The NM21-040H-I is validated for use with live, anesthetized rodents under IACUC-approved protocols. Compatible sample types include: adult and neonatal mice (up to 35 g), nude mice, and juvenile Sprague-Dawley rats (≤100 g). Anesthesia integration (isoflurane-compatible gas delivery port) and physiological monitoring inputs (respiratory gating, temperature feedback) are supported via optional accessories. The system complies with electromagnetic emission limits per CISPR 11 Group 1 Class B and meets mechanical safety standards per ISO 13857. While not FDA-cleared for human use, it adheres to principles outlined in ISO/IEC 17025 for test equipment validation and supports audit-ready documentation for GLP-regulated preclinical studies—including timestamped raw data archiving and user-access logs.
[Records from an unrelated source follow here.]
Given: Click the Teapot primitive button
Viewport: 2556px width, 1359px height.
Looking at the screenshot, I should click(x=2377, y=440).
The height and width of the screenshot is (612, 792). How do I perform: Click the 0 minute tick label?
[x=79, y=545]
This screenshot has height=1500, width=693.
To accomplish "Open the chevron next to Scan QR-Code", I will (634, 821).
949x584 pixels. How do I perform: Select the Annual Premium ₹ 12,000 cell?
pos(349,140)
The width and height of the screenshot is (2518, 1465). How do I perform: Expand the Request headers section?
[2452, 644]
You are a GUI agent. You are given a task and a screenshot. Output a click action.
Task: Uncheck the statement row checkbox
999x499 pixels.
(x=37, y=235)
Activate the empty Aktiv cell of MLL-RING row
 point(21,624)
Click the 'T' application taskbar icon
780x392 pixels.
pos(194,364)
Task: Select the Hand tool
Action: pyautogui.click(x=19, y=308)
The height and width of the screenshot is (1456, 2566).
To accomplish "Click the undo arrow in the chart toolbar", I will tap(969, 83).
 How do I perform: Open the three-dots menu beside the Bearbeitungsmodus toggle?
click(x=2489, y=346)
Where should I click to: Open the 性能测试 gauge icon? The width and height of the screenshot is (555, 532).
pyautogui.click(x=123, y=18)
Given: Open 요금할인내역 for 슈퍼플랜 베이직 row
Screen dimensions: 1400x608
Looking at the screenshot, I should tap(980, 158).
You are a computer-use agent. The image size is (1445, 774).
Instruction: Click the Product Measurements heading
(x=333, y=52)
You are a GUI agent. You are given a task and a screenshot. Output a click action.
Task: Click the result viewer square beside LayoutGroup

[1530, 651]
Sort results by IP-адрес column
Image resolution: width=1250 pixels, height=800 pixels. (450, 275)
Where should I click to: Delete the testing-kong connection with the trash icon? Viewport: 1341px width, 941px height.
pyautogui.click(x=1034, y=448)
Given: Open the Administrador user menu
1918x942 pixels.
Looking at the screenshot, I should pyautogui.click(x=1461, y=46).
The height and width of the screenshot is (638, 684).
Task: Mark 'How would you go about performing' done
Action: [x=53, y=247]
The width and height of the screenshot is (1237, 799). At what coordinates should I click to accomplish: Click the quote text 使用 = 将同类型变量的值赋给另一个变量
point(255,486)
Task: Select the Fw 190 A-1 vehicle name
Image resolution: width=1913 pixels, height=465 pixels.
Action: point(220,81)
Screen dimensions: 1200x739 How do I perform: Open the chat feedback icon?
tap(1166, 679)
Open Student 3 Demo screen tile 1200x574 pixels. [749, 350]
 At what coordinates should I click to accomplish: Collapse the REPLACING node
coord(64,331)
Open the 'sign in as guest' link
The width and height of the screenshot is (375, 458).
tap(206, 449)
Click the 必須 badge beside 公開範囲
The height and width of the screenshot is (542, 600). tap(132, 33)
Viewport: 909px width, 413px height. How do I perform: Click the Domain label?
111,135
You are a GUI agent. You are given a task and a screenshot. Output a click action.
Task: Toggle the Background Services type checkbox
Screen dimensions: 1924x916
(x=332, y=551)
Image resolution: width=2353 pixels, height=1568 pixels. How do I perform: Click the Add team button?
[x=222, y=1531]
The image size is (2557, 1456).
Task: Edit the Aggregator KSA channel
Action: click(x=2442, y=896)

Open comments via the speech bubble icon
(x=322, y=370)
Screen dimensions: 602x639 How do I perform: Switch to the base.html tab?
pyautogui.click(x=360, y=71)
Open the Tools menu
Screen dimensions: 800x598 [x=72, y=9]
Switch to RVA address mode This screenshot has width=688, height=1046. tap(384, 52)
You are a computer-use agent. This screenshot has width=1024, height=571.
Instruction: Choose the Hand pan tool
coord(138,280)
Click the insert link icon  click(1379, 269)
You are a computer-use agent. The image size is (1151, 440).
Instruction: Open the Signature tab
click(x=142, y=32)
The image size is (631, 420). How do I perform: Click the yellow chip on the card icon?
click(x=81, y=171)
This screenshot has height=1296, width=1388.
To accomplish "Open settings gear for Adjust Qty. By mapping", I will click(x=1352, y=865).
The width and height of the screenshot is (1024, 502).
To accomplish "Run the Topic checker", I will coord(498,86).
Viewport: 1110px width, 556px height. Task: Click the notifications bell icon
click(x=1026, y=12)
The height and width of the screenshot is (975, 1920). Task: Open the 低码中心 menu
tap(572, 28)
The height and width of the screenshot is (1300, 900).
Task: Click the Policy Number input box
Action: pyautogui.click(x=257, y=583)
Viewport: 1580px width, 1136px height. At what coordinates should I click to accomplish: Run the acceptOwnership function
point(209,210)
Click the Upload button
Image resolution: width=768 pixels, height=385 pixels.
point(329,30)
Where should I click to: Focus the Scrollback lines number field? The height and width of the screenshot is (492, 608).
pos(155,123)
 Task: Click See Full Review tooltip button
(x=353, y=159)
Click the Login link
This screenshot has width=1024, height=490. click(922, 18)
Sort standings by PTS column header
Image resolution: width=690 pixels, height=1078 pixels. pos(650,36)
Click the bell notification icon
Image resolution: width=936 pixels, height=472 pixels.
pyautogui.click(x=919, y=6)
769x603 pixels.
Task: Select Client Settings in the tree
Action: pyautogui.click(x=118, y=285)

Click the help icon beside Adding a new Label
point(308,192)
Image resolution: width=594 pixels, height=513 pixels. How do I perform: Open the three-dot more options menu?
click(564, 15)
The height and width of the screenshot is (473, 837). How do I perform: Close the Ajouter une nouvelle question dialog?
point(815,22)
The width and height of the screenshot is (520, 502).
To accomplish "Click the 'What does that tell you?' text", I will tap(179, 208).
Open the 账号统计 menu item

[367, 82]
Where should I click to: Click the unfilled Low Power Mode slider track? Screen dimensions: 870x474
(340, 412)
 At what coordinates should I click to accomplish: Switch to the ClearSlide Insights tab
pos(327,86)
Software & Data Management

Acquisition and reconstruction are managed through NIUMAG’s proprietary MRStudio platform, compatible with Windows 10 (64-bit) and featuring a graphical sequence editor, real-time k-space visualization, and automated shimming routines. All image datasets are stored in vendor-neutral NIfTI format and exported to DICOM 3.0 Level 3 (Enhanced MR Image Storage) for integration into PACS or third-party analysis pipelines (e.g., FSL, SPM, ITK-SNAP). Audit trail functionality records operator ID, acquisition parameters, timestamps, and software version—supporting compliance with 21 CFR Part 11 when deployed with validated electronic signature modules. Raw k-space data can be exported for offline reconstruction using MATLAB or Python-based toolkits (e.g., SigPy, BART).

Applications

• Longitudinal monitoring of orthotopic and subcutaneous tumor growth kinetics and treatment response.
• Neuroimaging of stroke models (MCAO), neurodegeneration (APP/PS1), and traumatic brain injury.
• Hepatic fat quantification (PDFF mapping) and fibrosis staging in NAFLD/NASH models.
• Renal morphometry and perfusion assessment in diabetic nephropathy studies.
• In vivo evaluation of nanoparticle-based MRI contrast agents—including relaxivity (r1/r2) characterization and biodistribution kinetics.
• Cardiac cine MRI for left ventricular ejection fraction (LVEF) and wall motion analysis in murine heart failure models.
• Embryonic development tracking via high-resolution static imaging of ex utero cultured embryos (E12.5–E18.5).

FAQ

Is the NM21-040H-I capable of functional MRI (fMRI) or diffusion-weighted imaging (DWI)?
Yes—DWI is supported via pulsed-gradient spin-echo sequences; fMRI (BOLD contrast) is feasible with respiratory-gated EPI, though SNR limitations apply at 0.5 T.
What anesthesia systems are compatible?
The system includes standardized ports for integration with commercial isoflurane vaporizers (e.g., SomnoSuite, Euthanex) and supports nose-cone or whole-body chamber delivery.
Does the system support multi-slice or 3D volumetric acquisition?
Yes—both 2D multi-slice and 3D gradient-echo acquisitions are implemented, with slice thickness adjustable from 0.5 mm to 2.0 mm.
Can data be processed externally using open-source tools?
Absolutely—raw k-space data and reconstructed NIfTI volumes are fully accessible and documented for interoperability with AFNI, FSL, and Python-based neuroimaging libraries.
What maintenance schedule is recommended?
Annual field homogeneity verification and RF coil performance calibration are advised; no magnet servicing is required due to permanent magnet construction.